■ WHAT YOU ARE ASKED TO DO
From the entries below, report how many lines contain the string "navigation". Only the number is wanted.

********

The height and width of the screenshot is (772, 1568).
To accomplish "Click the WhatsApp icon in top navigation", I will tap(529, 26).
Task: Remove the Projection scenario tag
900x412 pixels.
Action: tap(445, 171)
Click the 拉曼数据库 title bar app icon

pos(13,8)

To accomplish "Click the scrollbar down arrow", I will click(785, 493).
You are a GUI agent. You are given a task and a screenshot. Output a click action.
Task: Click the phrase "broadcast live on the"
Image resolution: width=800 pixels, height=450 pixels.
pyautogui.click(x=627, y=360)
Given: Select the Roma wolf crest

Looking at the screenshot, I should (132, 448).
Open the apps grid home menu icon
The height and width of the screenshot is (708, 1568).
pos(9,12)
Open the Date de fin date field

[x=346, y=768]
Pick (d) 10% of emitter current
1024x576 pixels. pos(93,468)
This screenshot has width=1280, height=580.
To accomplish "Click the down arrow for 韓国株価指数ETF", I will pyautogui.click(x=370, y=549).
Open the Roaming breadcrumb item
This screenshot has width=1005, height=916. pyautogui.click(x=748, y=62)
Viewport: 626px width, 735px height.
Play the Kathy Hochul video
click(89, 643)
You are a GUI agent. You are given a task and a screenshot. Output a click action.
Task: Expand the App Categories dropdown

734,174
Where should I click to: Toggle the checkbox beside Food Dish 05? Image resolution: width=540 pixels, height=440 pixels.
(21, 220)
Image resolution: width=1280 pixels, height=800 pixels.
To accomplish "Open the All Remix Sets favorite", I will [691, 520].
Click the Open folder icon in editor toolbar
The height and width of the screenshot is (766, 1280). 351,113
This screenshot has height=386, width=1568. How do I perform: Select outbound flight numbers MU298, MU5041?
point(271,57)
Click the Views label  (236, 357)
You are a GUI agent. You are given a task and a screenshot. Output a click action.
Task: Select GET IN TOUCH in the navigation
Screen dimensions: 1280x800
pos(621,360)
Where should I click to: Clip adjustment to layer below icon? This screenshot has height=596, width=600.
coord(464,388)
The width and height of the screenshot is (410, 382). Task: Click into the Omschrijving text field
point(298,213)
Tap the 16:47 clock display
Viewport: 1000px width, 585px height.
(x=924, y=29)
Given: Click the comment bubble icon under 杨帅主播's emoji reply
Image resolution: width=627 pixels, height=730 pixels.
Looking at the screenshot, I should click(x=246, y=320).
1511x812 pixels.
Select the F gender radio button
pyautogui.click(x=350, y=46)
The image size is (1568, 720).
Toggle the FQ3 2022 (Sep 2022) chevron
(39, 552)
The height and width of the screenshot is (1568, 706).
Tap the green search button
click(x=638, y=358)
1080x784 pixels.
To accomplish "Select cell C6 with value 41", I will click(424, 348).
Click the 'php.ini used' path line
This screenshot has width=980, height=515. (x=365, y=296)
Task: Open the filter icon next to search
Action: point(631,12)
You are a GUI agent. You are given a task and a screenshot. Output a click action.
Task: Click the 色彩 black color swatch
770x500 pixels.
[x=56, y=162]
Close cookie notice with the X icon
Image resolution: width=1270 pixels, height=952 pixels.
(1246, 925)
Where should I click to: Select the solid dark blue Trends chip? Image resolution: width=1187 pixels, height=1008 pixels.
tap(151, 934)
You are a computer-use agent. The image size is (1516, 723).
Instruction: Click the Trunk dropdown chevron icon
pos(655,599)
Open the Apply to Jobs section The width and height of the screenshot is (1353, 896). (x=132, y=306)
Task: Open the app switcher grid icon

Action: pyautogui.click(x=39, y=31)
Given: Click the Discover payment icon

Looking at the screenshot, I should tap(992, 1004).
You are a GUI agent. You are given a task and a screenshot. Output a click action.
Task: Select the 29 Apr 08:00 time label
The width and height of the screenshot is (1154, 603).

********

■ WRITTEN ANSWER
2